A clean, fresh start

Sanitation was never perceived as an issue by the tribals of Nagaland until the locals began to learn and practice the use of toilet facilities

K. Among, a resident of Longra village, Noksen block in Nagaland’s Tuensang district, was a proud man. He was one of the few people, who had a toilet with plastic sheet for a roof, and bamboo mats to cover the septic pit and the super structure. Others in the village either thatched their structures or covered it with bamboo which is easily available. So he didn’t see the need to construct a new toilet. It was only when he began attending the training sessions organised by North East Initiative Development Agency (NEIDA), Kohima and Eleutheros Christian Society (ECS), Tuensang, that he realised that his toilet was neither safe nor hygienic.
 
Sanitation was never perceived as an ‘issue’ by the tribals of Nagaland. Until the early 1950s, people defecated in open fields. It was only when American missionaries became frequent visitors to Nagaland that the locals began to learn and practice the use of toilet facilities. Here, in Longra village, which was chosen as the target village of the WATSAN project under the Trusts’ Tata Water Mission, a rough survey showed that while open defecation was not the norm, defecation was semi-open: ‘toilets’ were usually pits in the ground, covered by bamboo, while the structure itself was constructed with easily available local materials. The villagers had no idea of the cause-effect relationship between open toilets and the spread of diseases.

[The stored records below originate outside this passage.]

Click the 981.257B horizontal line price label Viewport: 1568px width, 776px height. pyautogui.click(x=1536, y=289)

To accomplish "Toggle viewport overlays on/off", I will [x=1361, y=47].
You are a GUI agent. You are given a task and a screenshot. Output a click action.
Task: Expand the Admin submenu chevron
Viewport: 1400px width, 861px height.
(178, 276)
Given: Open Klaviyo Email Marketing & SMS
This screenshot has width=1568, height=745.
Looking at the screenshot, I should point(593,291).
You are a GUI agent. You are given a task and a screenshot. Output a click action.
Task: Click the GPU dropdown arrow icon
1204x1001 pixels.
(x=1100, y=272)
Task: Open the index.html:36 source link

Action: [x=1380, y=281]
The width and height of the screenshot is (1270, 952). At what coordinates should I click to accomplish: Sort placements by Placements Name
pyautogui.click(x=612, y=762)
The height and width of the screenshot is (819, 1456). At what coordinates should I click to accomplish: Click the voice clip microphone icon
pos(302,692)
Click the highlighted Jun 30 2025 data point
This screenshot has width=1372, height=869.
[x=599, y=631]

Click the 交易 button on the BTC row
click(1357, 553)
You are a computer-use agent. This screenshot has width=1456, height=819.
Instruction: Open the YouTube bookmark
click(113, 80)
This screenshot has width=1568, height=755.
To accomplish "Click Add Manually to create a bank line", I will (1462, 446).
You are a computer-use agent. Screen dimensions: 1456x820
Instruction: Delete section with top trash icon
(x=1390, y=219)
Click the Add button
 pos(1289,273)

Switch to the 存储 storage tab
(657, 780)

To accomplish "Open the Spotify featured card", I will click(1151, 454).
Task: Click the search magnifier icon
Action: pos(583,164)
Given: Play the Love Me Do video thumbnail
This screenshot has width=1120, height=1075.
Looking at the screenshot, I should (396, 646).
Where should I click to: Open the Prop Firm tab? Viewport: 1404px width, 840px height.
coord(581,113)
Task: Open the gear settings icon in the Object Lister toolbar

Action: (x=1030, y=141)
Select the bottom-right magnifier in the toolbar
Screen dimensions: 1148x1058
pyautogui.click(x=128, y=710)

Among took note of the importance of having a good, sanitary toilet. In his free time, he began collecting local materials such as boulders and timber. Having attended the project team’s training sessions on how to construct a toilet in April 2015, he dug a deep pit, as advised by the project staff and community mobiliser. It took him two days to complete the task. Then, with the help of four group members, he constructed a new toilet using 400 boulders, 25 tins of stone chips and 15 cu. ft. of timber. Among is very happy that he now has a low cost twin pit toilet. “Even when the staff used to say that I would soon have a permanent toilet, I didn’t think it could be true,” he says. “Now I have a clean toilet that does not smell, and I’m also encouraging my neighbours to construct proper toilets for themselves.”